Seorang perempuan bernama Sundari (19) saat dievakuasi usai melahirkan dalam speedboat di kawasan Pelabuhan LLASDP Kualatungkal, Tanjung Jabung Barat
Seorang perempuan bernama Sundari (19) saat dievakuasi usai melahirkan dalam speedboat di kawasan Pelabuhan LLASDP Kualatungkal, Tanjung Jabung Barat /

KUALATUNGKAL - Ingin suami mendampingi saat melahirkan, seorang perempuan muda bernama Sundari (19), nekat menempuh perjalanan jauh dari Lampung dengan tujuan Batam, Kepulauan Riau. Padahal kandungannya sudah membesar, dan tinggal menunggu waktu persalinan.

Namun keinginan Sundari untuk ditemani suami saat melahirkan ternyata tidak kesampaian. Saat berada di dalam Speed Boat Sun Rico yang akan membawanya ke Batam dari Pelabuhan LLASDP Kualatungkal, Kabupaten Tanjung Jabung Barat (Tanjabbar), Jambi.

Baca juga : Perempuan Asal Lampung Melahirkan di Speed Boat Tujuan Batam

Sundari pun terpaksa melahirkan di dalam speed boat, dibantu petugas medis dari Posko Covid-19 di Pelabuhan LLASDP. Usai melahirkan, Sundari dan bayinya langsung dievakuasi ke rumah sakit untuk mendapatkan perawatan.

Saat dibincangi awak media, Sundari mengaku saat bertolal dari Lampung usia kandungannya sudah sembilan bulan, dan sudah mendekati waktu melahirkan.

Sundari mengatakan dirinya nekat berangkat untuk menyusul sang suami yang bekerja di Batam. Sebab, ia ingin saat melahirkan ada sang suami yang mendampinginya.

"Karena suami saya tidak bisa cuti untuk pulang ke Lampung, jadi saya berencana ingin melahirkan di sana (Batam, red) saja. Namun Allah berkehendak lain, dan akhirnya lahir di pelabuhan," ungkap Sundari.

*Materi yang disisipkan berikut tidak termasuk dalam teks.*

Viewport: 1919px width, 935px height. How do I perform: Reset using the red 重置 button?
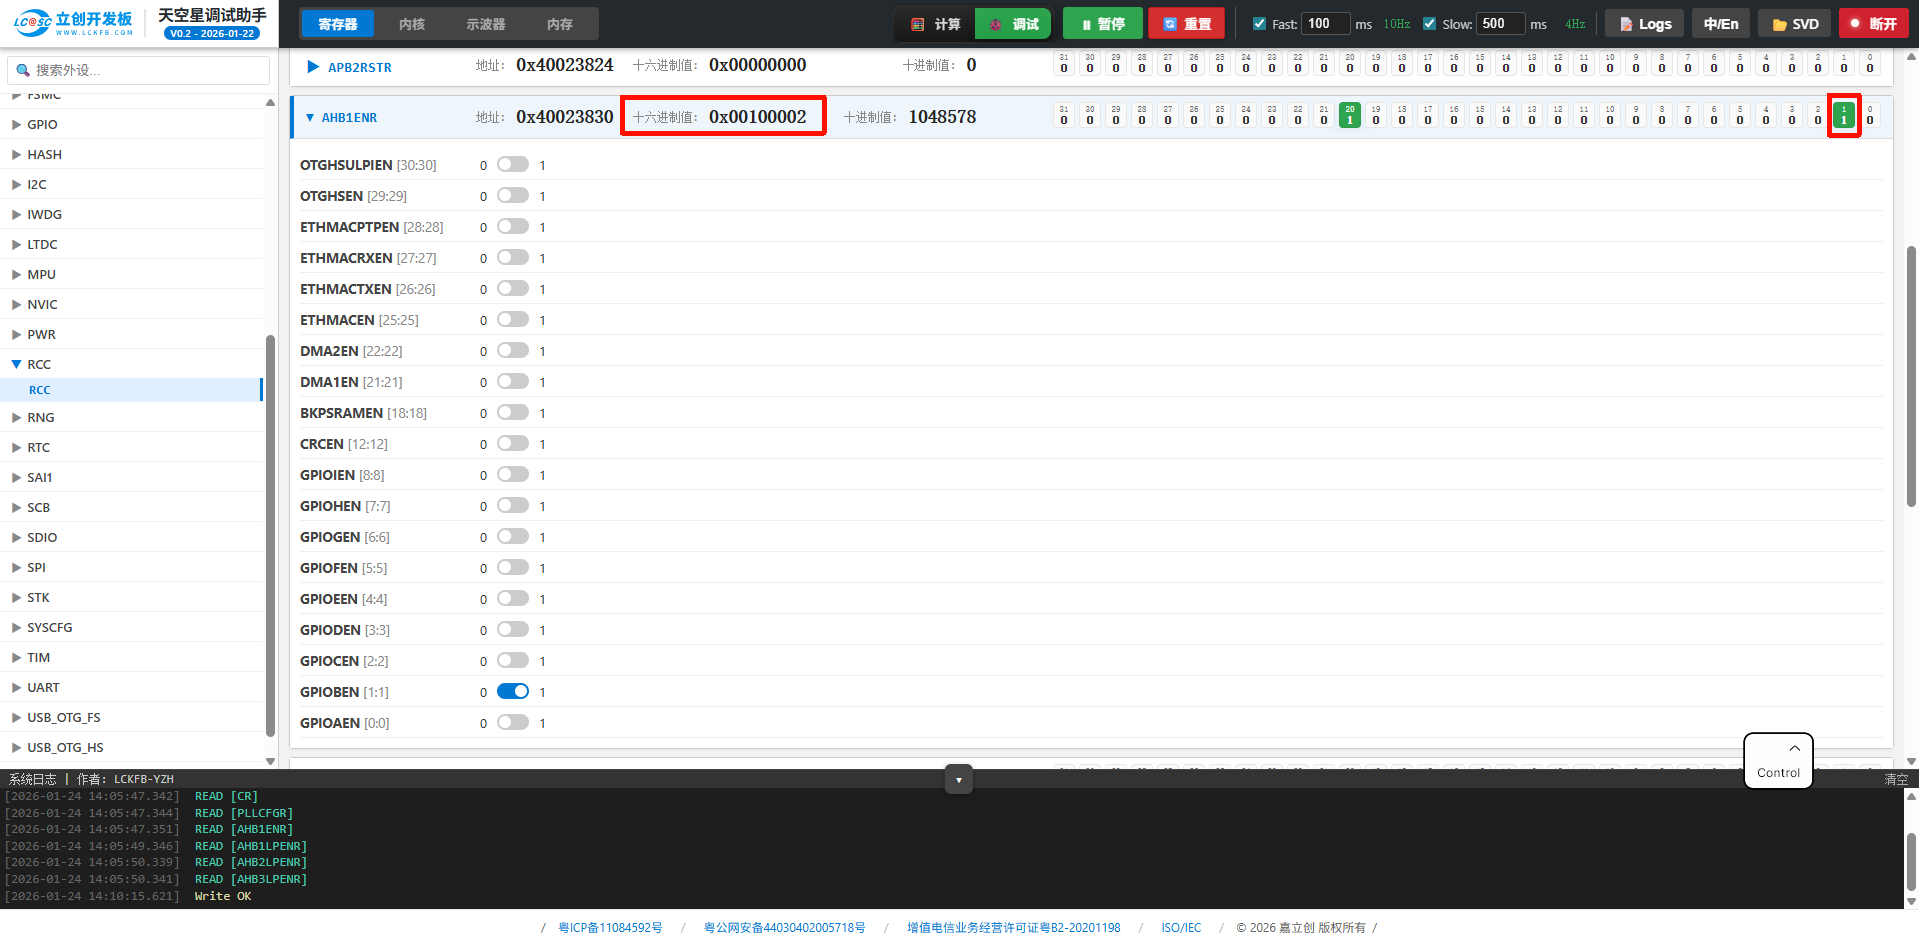(x=1186, y=24)
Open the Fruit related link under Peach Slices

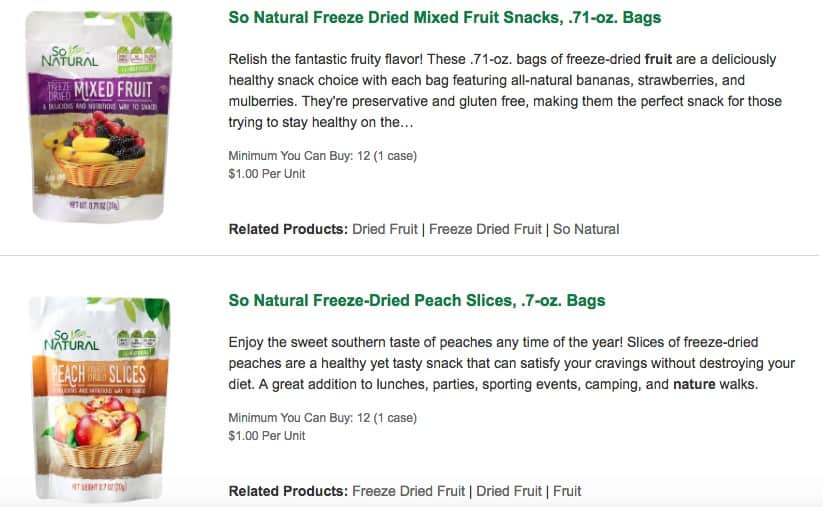click(567, 491)
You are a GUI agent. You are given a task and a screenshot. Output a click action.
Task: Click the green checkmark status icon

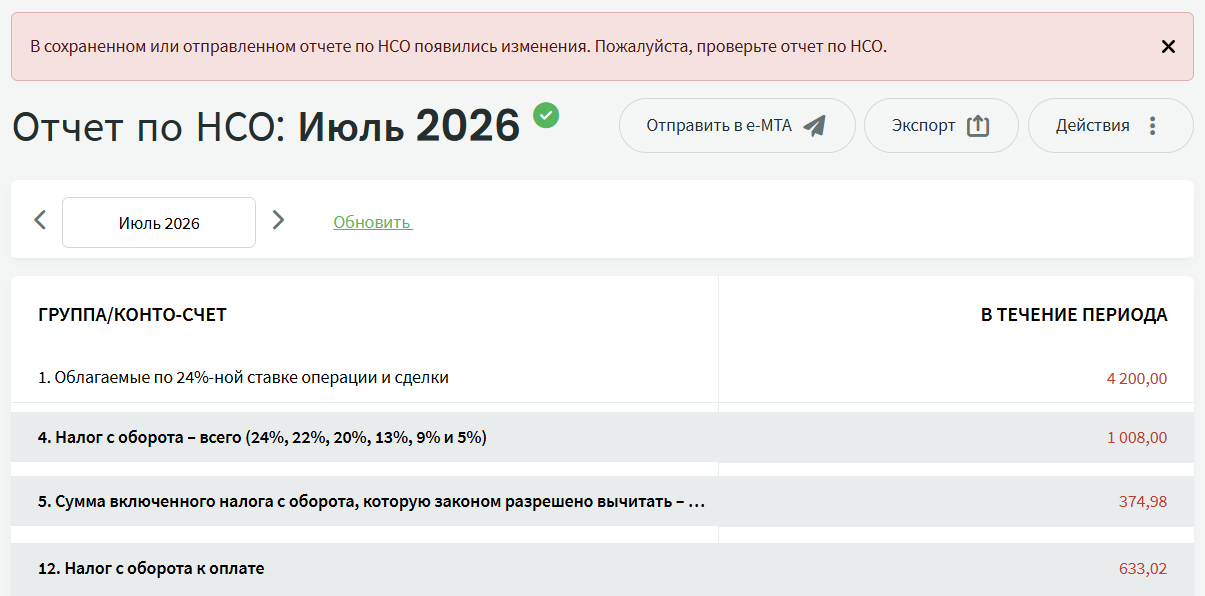click(546, 115)
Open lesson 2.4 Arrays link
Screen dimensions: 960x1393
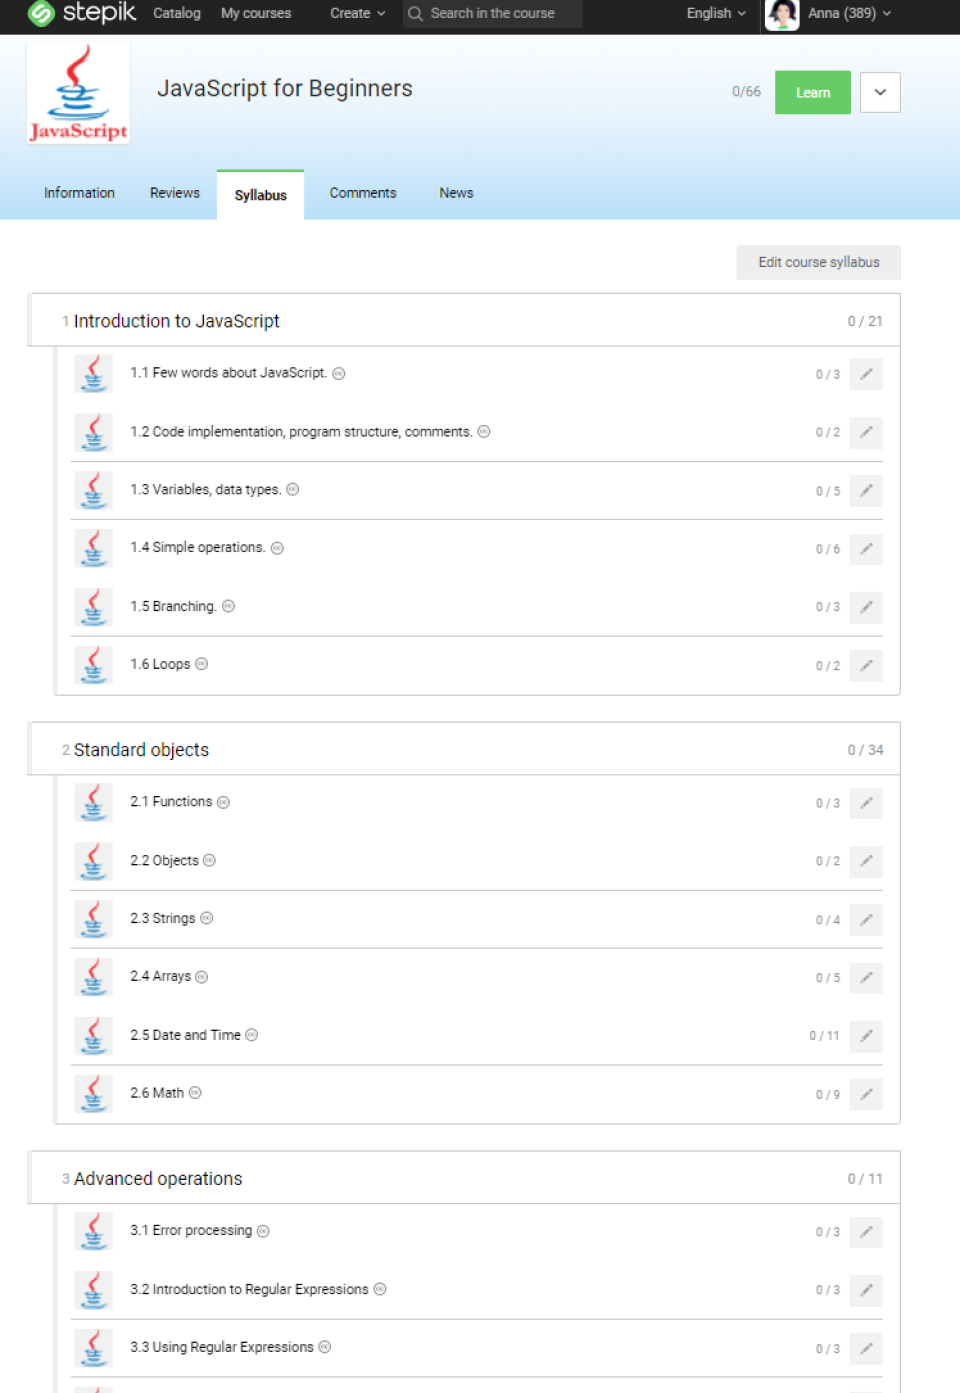point(160,976)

Sundari juga mengungkapkan jika ia sempat ditipu oleh sopir travel yang membawanya dari Lampung. Padahal, kata Sundari, ia sudah membayar Rp 900 ribu dengan perjanjijan akan diantar ke pelabuhan di Kualatungkal.

Namun bukannya diantar ke Kualatungkal, Sundari yang saat itu berangkat bersama anak tertuanya yang berusia dua tahun, malah diturunkan di kawasan Sungai Lilin, Kabupaten Musi Banyuasin, Sumatera Selatan.

"Janjinya sampai Tungkal, tapi diturunkan di Sungai Lilin," ujar Sundari.

Ditambahkan Sundari, sopir travel tersebut sempat menjanjikan jika temannya akan menjemput Sundari untuk diantar ke Kualatungkal. Namun setelah ditunggu beberapa jam, teman sopir travel tersebut tidak kunjung datang.

"Saya akhirnya beli tiket lagi untuk melanjutkan perjalanan ke Tungkal," kata Sundari.

Lebih lanjut Sundari mengatakan, saat persalinan ia dibantu petugas Posko Covid-19, bidan desa, pihak Polsek Kawasan Pelabuhan, dan pengelola Pelabuhan LLASDP.

"Proses persalinan sekitar 15 menit. Alhamdulillah anak saya selamat. Anak saya laki-laki, sama Pak Kapolsek diberi nama Sun Rico Saputra," pungkas Sundari.